Он вскочил, подбежал к комоду и, вытряхнув часть содержимого, достал металлическую коробочку и сунул в карман халата. В другую руку он взял пистолет. Вот теперь он был готов встретить кого угодно и отдать эту дрянь, только чтобы его оставили в покое…

На ослабевших от страха ногах он подошел к двери и, боясь даже заглянуть в “глазок”, спросил, чувствуя, как дрожит все его тело:

– Кто там?

– Мила. Открой, это я, Мила…

Он оглянулся, словно боясь, что за ним стоит кто-то, кто может посмеяться над его галлюцинациями. Но за спиной никого не было.

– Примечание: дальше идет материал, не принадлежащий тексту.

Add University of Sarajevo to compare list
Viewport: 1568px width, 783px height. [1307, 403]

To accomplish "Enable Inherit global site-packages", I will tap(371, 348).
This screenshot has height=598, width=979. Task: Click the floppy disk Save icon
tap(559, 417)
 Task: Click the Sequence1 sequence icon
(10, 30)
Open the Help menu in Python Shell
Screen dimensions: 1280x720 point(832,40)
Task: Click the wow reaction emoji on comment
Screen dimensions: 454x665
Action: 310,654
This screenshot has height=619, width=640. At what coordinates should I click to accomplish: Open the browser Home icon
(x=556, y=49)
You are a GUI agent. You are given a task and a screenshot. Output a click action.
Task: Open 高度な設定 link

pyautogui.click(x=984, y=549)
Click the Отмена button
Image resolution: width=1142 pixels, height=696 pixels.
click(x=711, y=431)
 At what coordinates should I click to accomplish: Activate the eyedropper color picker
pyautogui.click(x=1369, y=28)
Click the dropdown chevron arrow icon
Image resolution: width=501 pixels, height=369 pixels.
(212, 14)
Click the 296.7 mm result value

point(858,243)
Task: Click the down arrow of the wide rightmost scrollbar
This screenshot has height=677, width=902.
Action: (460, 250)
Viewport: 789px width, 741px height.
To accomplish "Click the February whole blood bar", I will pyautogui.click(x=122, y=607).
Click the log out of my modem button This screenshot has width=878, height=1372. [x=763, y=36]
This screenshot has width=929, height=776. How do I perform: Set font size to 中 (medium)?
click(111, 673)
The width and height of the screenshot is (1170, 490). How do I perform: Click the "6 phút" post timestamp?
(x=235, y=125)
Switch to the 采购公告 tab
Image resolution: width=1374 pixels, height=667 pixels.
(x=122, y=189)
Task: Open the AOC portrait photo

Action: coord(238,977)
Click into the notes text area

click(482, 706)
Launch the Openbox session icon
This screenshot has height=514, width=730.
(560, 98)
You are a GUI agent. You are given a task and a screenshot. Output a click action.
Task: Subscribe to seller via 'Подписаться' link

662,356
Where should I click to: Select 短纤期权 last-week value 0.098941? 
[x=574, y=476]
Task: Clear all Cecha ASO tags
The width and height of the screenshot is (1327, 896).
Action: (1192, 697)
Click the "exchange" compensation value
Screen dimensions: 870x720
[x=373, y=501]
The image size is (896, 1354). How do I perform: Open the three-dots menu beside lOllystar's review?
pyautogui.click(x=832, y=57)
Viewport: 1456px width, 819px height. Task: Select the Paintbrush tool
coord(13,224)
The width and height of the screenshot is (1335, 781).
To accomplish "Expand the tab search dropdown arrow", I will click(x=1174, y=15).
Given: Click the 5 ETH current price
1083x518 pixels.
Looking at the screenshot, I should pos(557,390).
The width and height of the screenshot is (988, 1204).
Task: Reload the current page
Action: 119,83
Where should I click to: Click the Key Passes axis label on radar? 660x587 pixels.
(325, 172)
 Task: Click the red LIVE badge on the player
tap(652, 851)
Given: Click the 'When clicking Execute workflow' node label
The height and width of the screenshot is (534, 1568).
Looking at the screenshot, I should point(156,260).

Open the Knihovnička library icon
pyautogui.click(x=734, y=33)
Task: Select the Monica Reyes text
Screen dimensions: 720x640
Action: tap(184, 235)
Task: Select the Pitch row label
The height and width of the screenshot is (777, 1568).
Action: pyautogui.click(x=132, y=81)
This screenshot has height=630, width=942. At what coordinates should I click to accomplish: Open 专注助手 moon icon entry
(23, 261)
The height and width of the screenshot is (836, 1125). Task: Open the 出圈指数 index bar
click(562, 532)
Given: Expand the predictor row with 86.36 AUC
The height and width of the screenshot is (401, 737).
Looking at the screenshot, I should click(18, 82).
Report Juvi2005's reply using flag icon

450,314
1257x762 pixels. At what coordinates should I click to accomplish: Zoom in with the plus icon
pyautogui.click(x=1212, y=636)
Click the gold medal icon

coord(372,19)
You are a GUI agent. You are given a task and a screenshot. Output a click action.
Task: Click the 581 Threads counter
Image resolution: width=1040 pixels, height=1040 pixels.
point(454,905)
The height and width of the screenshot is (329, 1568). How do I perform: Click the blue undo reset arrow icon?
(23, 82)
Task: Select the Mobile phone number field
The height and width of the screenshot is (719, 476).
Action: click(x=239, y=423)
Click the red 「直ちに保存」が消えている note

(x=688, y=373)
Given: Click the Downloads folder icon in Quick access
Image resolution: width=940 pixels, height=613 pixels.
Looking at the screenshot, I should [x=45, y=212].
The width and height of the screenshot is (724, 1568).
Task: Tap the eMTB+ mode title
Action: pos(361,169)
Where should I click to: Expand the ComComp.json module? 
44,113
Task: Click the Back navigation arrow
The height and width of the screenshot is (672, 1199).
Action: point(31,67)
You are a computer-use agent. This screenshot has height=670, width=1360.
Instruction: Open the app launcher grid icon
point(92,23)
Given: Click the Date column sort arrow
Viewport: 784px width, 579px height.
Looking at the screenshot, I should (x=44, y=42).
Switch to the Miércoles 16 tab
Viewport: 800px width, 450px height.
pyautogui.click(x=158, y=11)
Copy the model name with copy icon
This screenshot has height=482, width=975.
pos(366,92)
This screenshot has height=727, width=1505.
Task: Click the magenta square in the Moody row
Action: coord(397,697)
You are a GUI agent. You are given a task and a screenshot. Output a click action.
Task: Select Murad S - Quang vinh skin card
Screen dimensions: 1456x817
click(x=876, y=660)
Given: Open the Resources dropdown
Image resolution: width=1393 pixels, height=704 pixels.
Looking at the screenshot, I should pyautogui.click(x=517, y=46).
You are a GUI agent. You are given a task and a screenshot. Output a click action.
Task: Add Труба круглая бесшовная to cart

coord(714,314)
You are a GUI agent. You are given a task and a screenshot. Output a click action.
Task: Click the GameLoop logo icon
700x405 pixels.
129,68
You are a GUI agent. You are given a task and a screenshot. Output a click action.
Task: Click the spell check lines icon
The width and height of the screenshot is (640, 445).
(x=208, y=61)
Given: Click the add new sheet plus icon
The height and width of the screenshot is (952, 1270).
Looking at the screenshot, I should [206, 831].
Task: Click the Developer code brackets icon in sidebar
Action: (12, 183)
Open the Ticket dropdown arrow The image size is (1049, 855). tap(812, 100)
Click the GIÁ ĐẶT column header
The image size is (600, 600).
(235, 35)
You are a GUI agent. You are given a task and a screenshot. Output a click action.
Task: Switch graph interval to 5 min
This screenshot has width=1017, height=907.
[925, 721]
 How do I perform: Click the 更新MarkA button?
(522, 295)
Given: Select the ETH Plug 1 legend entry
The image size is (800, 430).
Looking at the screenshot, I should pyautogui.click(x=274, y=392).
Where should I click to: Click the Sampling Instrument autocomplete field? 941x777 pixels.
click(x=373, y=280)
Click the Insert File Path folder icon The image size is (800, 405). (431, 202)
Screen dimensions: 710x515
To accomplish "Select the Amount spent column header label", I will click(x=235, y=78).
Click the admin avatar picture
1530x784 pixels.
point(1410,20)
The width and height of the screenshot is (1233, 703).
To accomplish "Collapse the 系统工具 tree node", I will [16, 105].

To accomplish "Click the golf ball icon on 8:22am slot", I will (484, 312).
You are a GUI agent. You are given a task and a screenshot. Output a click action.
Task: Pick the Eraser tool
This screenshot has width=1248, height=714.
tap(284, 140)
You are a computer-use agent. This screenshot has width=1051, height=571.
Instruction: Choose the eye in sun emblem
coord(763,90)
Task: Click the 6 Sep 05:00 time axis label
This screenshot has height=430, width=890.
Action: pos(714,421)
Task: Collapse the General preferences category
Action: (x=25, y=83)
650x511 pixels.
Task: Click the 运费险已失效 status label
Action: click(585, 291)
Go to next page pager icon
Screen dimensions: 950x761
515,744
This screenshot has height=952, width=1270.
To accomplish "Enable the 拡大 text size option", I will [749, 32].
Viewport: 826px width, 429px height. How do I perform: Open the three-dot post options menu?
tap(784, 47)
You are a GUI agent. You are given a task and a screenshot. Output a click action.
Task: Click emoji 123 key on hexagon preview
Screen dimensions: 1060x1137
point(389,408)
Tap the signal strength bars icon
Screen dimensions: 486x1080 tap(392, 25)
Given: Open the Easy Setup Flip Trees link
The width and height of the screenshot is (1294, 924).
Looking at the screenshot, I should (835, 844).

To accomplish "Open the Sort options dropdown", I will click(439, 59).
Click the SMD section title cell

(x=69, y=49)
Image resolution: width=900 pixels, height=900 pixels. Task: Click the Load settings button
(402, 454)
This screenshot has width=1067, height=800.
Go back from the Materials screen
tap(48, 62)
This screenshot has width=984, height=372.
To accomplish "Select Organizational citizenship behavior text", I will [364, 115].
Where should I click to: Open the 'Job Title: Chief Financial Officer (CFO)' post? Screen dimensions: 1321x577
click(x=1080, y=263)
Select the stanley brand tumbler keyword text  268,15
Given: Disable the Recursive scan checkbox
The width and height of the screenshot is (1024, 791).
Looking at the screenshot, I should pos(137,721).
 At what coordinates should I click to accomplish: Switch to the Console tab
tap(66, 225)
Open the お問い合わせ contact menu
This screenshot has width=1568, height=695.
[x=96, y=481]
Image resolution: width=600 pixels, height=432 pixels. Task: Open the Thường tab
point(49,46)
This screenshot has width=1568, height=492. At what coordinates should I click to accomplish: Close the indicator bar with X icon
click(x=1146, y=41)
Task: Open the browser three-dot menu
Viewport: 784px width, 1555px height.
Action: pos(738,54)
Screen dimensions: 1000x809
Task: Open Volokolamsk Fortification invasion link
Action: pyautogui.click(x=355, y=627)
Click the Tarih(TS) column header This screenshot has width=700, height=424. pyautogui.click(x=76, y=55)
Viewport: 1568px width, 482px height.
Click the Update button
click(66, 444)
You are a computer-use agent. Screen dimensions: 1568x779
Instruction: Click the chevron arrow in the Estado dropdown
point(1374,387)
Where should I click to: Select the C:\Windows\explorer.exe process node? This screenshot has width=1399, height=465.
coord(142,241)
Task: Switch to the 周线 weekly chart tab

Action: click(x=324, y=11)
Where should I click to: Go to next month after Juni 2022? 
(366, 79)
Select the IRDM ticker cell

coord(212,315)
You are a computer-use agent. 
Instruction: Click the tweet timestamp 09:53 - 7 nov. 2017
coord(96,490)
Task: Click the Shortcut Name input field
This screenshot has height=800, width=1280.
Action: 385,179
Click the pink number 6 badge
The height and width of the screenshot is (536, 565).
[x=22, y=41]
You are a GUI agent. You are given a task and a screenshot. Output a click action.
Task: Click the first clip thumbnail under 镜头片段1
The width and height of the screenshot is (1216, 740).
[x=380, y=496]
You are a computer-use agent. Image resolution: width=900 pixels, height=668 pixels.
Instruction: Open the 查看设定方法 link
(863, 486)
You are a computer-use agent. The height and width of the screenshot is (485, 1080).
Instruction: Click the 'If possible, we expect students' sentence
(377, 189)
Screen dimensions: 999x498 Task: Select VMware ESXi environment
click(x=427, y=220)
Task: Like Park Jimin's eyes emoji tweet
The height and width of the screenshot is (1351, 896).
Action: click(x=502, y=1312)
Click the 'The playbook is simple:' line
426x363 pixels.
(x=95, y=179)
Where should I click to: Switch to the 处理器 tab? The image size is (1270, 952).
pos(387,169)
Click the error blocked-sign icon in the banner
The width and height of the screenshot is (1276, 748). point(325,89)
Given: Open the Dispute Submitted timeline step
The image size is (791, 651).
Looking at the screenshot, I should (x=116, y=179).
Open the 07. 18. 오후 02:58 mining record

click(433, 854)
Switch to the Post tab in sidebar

Он теперь снова жил один, а Людмила погибла… Тогда кто же стоит за дверью и просит, чтобы ей открыли?

Он все же заглянул в “глазок” и сразу же отшатнулся. Это была она. Только живая. И с лицом.

Руки его сами нащупали замок и открыли его. Дверь распахнулась, впуская продрогшую, полураздетую девушку с длинными, мокрыми от дождя и пахнущими собачьей шерстью волосами… Огромные глаза ее смотрели куда-то в пространство, словно она была слепая.

– Михаил?.. – спросила она, заикаясь и закатывая глаза…

– Мила! Ты?!

Он успел подхватить ее хрупкое озябшее тело, ставшее почти невесомым, и отнести в спальню.

На ней были мужские черные брюки и серый вельветовый пиджак.

– Господи.., жива!

Глава 5

"Дора старательно помогала мне во время моего выздоровления, хотя и раздражала меня не меньше. Но только с ее помощью я немного окрепла физически. На деньги, которые я нашла в кармане своего пальто, мы купили мяса и овощей и сварили борщ. А ведь я уже стала забывать его вкус… Не помню, что я говорила Доре о причине, по которой оказалась в Москве в столь плачевном состоянии, но, очевидно, мои объяснения оказались довольно убедительными, потому что она оставила меня в покое и теперь изводила разговорами о своей личной жизни, о каком-то соседе-полковнике, который якобы оказывает ей знаки внимания… Мне приходилось делать вид, что я внимательно слушаю ее. Из вежливости. Из осторожности. Чтобы, не дай бог, не настроить ее против себя. Промолчала я и тогда, когда поняла, что она потихоньку “зажала” все мои деньги.